§ Required action: Each record that follows is to be reproduced character for character, pictures excepted.

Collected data
*** Block opens ***
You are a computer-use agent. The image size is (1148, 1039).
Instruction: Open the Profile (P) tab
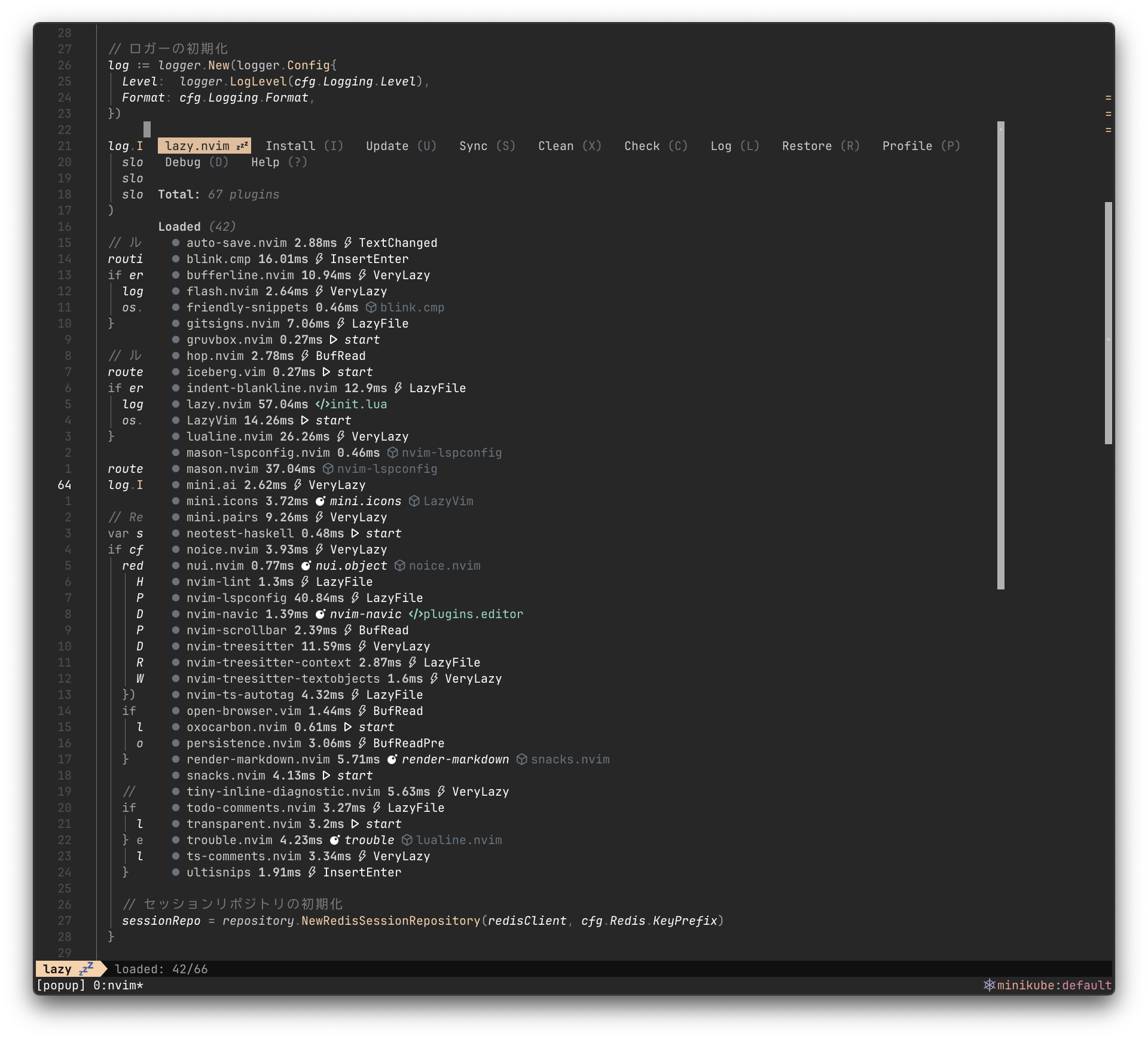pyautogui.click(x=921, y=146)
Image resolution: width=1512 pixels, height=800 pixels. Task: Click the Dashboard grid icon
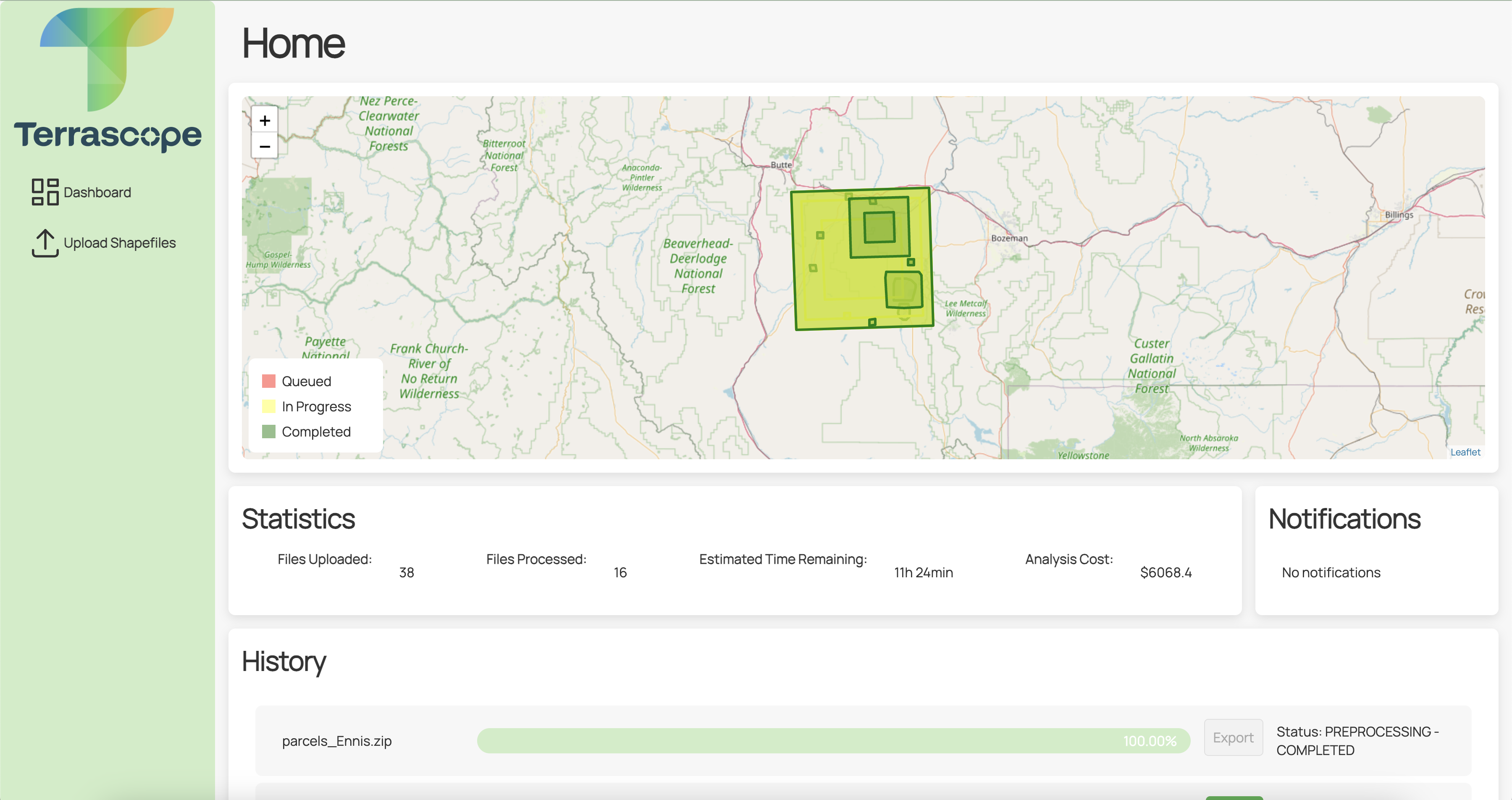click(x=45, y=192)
*** Block closes ***
§ Response below:
You are a computer-use agent. The image size is (1148, 1039).
Instruction: Open the Profile (P) tab
pyautogui.click(x=921, y=146)
Image resolution: width=1512 pixels, height=800 pixels. Task: Click the Dashboard grid icon
click(x=45, y=192)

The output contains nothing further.